MEDIHONEY Is Associated With Reduction In Wound Size
Derma Sciences's study involving MEDIHONEY Wound & Burn Dressing shows that use of the dressings are associated with a reduction in wound size, possibly driven in part by a significant reduction in overall wound pH. The 20-patient study will be published in the May edition of the International Wound Journal. The article -- "The impact of Manuka honey dressings on the surface pH of chronic wounds" -- was written by Georgina T. Gethin, Seamus Cowman and Ronan Conroy, all of the Royal College of Surgeons, Dublin, Ireland. The May edition of the International Wound Journal is a special edition of this globally-recognized peer-reviewed journal, and will be distributed to the attendees of the upcoming World Union of Wound Healing Societies conference, to be held in Toronto this June 4-8.
According to the abstract for the article, the authors evaluated the progression of 20 non-healing ulcers of various etiologies following application of the dressings over a period of two weeks. The dressings were provided by Derma Sciences' global commercialization partner, Comvita New Zealand, Inc. The authors cite their rationale for researching pH modulation in chronic wounds as follows:
"Chronic non-healing wounds have an elevated alkaline environment. The acidic pH of Manuka honey makes it a potential treatment for lowering wound pH, but the duration of the effect is unknown. Lowering wound pH can potentially reduce protease activity, increase fibroblast activity and increase oxygen release, consequently aiding wound healing."

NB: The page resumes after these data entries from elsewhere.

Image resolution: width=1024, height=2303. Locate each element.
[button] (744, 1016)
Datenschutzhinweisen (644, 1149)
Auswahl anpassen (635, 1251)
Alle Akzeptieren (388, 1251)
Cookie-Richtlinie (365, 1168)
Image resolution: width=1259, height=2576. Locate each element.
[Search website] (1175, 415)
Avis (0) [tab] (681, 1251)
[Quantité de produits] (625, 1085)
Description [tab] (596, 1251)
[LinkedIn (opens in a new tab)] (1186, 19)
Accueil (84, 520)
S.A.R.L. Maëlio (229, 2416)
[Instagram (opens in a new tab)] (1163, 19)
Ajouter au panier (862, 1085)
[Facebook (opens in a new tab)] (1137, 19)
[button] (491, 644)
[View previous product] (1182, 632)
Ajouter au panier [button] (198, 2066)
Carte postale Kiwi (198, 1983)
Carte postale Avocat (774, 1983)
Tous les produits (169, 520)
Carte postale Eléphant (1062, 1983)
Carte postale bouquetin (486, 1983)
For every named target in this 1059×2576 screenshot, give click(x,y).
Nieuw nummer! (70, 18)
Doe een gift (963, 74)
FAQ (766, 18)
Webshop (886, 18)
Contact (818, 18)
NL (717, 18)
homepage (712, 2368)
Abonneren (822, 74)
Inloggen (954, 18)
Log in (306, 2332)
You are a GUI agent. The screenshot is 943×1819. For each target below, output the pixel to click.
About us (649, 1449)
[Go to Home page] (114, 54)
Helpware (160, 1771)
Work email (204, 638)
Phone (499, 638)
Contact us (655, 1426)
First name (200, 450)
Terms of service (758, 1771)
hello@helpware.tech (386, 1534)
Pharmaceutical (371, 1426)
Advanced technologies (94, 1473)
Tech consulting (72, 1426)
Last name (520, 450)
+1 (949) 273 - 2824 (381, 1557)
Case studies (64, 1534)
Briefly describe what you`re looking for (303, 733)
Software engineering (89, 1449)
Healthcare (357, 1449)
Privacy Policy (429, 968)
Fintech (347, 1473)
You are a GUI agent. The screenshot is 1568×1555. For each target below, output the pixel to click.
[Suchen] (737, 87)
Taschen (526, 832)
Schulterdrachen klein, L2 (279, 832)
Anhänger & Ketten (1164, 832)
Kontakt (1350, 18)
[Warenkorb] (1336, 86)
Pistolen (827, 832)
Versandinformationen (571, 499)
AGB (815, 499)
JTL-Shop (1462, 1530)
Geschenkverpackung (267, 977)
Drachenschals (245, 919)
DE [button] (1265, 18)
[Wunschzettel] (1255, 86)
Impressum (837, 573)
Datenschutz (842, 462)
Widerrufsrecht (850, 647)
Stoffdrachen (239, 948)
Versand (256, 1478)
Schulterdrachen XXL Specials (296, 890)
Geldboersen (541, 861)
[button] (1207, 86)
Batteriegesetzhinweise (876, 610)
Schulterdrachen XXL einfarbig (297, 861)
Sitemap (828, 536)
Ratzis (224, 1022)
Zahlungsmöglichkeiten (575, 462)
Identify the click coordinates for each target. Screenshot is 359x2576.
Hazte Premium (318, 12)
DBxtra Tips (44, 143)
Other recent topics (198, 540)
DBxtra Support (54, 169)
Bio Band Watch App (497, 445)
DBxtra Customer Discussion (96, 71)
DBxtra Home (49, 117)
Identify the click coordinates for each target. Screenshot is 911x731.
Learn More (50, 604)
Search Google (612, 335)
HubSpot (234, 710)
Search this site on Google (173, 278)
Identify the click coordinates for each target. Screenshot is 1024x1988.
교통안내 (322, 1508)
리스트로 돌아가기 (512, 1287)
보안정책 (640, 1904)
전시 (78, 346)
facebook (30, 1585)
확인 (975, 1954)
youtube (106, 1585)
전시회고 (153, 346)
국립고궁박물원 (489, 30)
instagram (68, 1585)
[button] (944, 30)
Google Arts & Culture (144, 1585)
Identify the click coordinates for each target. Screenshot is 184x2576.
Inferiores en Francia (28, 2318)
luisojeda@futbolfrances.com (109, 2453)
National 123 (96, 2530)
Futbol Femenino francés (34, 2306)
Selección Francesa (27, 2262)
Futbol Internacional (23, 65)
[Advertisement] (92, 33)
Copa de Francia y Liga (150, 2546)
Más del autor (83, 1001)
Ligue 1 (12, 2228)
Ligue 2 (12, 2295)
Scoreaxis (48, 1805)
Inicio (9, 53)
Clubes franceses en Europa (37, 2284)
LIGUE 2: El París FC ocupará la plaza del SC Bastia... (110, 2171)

After two weeks of treatment with the dressings, the authors concluded that, for this group of previously non-healing ulcers, "the use of Manuka honey dressings was associated with a statistically significant decrease in wound pH and a reduction in wound size." Significant wound progression during a two-week period is noted as a strong predictor of good wound healing outcomes.
Commenting on the article, Derma Sciences CEO Edward Quilty said, "Method of action is obviously an important component to having a better understanding of a medical device. Based on the results clinicians have seen all over the world, and recently here since our launch in the US and Canada, we have known for quite some time that the dressings work. Now we are getting a better understanding as to 'why'. Providing the answer to this question will no doubt increase product usage, as it makes clinicians feel more comfortable that the product has been studied thoroughly, it is effective, and we understand why it is effective. Although pH modulation and the product's high osmolarity have long been thought to contribute to the effectiveness of the product, it is rewarding to see these beliefs are being confirmed through good, well structured trials."
He also added, "This is yet another important study focused on non-healing or recalcitrant wounds that are not progressing with other advanced wound care modalities. It will only help to improve MEDIHONEY's growing reputation as an effective dressing to 'kick-start' the healing process. This is what clinicians are reporting to us after their lengthy clinical evaluations. As we planned, we believe clinicians are gaining significant confidence in our dressing for very troublesome wounds. Once this is established in the market, it then becomes only a matter of time before the dressing is more commonly used even from the onset of a wound. This will be reflected in growing product sales as we ramp up throughout 2008 and into 2009."